Desci a montanha de faces lisas como um cone apontado ao céu. Pedregosa, as pedras rolando, os sapatos rompendo-se nos gumes acerados dos sílex espetados no solo. Escorreguei e caí de borco uns metros abaixo, na argila seca e dura, sem um caule de arbusto, sem uma flor silvestre que a alegrasse. A planície abria-se diante de mim, lívida sob uma lua de cemitério. Vasta, imensa, sem sinal de rio, lagoa ou mar, que trouxesse uma miragem ou uma brisa. Desértica, árida, silenciosa como um túmulo, nem um golpe de asa, um grasnido de animal feroz, o vulto de um roedor noctívago. O único espectro era eu, que não sabia o que fazia ali, que não sabia sequer que era eu. Somente uma sombra difusa que me identificava. Alguém em mim gritou. Nenhum eco se ouviu.
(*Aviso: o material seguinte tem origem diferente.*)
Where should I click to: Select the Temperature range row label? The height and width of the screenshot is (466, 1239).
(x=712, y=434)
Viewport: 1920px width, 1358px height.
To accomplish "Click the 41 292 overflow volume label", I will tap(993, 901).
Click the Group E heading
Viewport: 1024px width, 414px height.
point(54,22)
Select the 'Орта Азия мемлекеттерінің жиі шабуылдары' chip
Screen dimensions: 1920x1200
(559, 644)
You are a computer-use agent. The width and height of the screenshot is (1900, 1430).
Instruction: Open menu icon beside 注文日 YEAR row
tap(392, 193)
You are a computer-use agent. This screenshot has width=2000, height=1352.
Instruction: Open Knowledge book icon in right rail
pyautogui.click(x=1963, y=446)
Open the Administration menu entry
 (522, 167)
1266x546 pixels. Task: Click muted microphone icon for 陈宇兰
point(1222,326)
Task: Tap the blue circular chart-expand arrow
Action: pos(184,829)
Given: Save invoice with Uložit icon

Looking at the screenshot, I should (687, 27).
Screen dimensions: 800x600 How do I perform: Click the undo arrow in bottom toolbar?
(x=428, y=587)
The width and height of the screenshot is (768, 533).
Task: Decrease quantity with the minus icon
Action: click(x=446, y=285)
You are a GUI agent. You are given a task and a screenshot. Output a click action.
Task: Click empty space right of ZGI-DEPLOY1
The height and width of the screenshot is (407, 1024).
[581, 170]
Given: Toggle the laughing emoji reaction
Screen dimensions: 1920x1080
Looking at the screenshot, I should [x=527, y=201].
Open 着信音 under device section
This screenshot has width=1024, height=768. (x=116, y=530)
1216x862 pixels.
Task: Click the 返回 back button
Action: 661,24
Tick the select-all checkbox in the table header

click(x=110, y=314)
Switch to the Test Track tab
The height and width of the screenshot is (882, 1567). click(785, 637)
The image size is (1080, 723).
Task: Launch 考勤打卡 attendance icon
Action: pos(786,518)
Ao longe, muito ao longe, uma pequenina e diáfana luminosidade parecia que me chamava, guiando-me os passos. Mas aquilo que em mim sentia teve medo. Um antiquíssimo medo, vindo dos confins das florestas e das savanas. Aquilo que em mim era um corpo estava semi-curvado, equilibrando-se com dificuldade sobre os pés, as unhas grossas e encurvadas, totalmente coberto de pêlos, negros e hirsutos. Fez-se subitamente escuro, uma nuvem tapou a lua. Dei um passo, tacteei o solo, dei outro passo e mergulhei num poço. Tombei sobre algo mole que me aparou a queda. Mexeu-se. A lua reapareceu e vi. Vi um corpo semelhante ao meu. Olhava-me com uma espécie de contentamento nos olhos nebulosos. Uma mão mais fina que a minha procurou o meu ombro. Estremeci e despertei. A janela estava escancarada e a lua era pálida. Levei a mão ao copo de água à minha cabeceira e bebi-a de um trago. Estivera a sonhar. Estranho sonho que não se compunha manifestamente do presente, claro o seu significado latente, porém escapava-me o seu propósito. A propósito de que coisa, situação, emoção? Vejo-o com um regresso, retrocesso, como se me colocasse sem recurso a máquinas que hão-de vir num presente já passado, remotíssimo, em que eu – nós - não possuía ainda um eu, uma individualidade, apenas um corpo bruto em transição, sensitivo desprovido de sentimentos, daquela matéria de que se fazem os pensamentos.


Quem sou? Que faço aqui?


Meu amor que nunca vieste, nunca ficaste, nunca foste, quem sou?